Hepatocellular carcinoma (HCC) in Malaysia is a growing health concern, despite regular liver ultrasound and α-fetoprotein (AFP) surveillance. The GALAD model incorporates AFP, lens culinaris agglutinin- reactive α-fetoprotein (AFP-L3), protein induced by vitamin K antagonist-II (PIVKA-II), gender and age to predict the probability of HCC. Our objective was to evaluate the diagnostic ability of GALAD compared to AFP in HCC screening.

MATERIAL AND METHODS

A single-centre, case control study recruited newly diagnosed HCC and cirrhotic patients.
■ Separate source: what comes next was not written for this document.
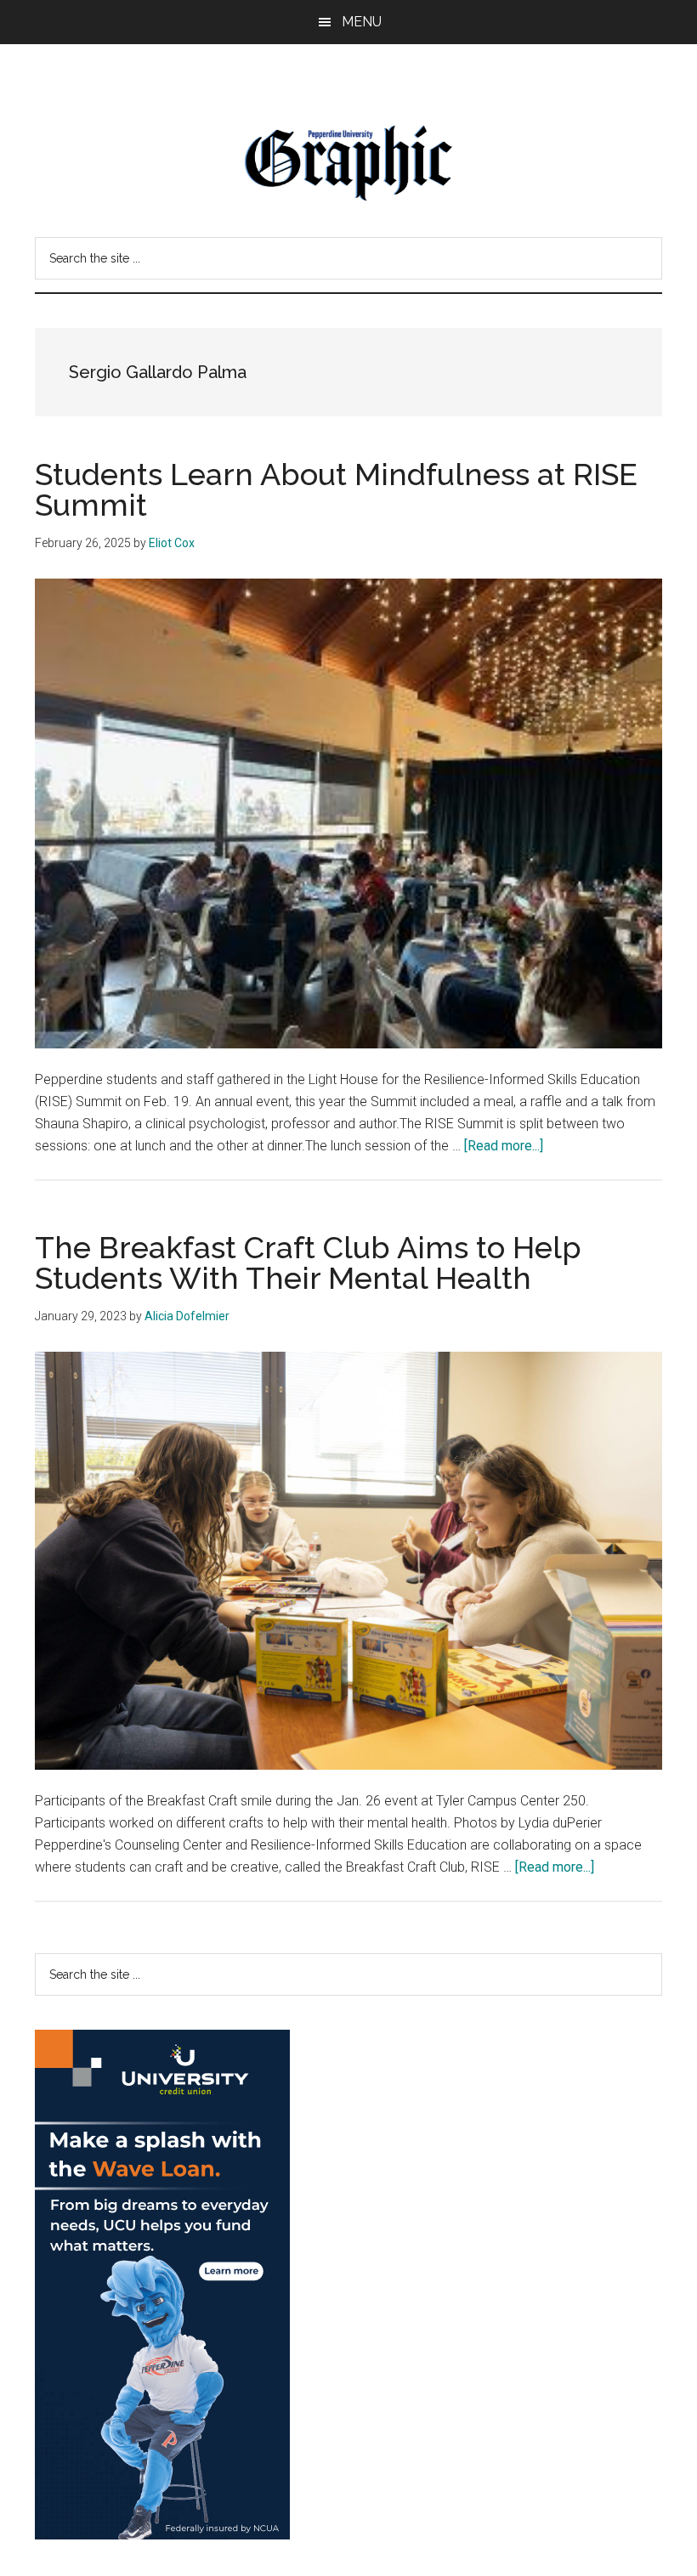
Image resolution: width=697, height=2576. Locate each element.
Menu (362, 22)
Serum biomarkers were quantified using a microfluidic-based automated immunoanalyzer. The diagnostic ability of AFP, AFP-L3, PIVKA-II and GALAD was assessed using receiver operating characteristic curve (ROC) and corresponding area under the curve (AUC) analysis.

RESULTS

Among the 44 HCC cases, GALAD score achieved the highest AUC value of 0.94 (95% confidence interval [CI]: 0.90-0.98, < 0.0001) significantly surpassing AFP (0.89), AFP-L3 (0.84) and PIVKA-II (0.88). The GALAD score demonstrated 84.1% sensitivity and 93.8% specificity at the standard cut-off (-0.63) and 88.6%/92.2% at its best cut-off (-1.035) for detecting any stage of HCC, outperforming AFP (79.5%/92.2%), AFP-L3 (59.1%/94.9%) and PIVKA-II (79.5%/84.9%). The sensitivity of the GALAD score was 100% in earlystage HCC (BCLC0/A).

CONCLUSIONS

GALAD outperformed conventional biomarkers, facilitating early detection, improved treatment options and ultimately a higher survival rate for HCC patients.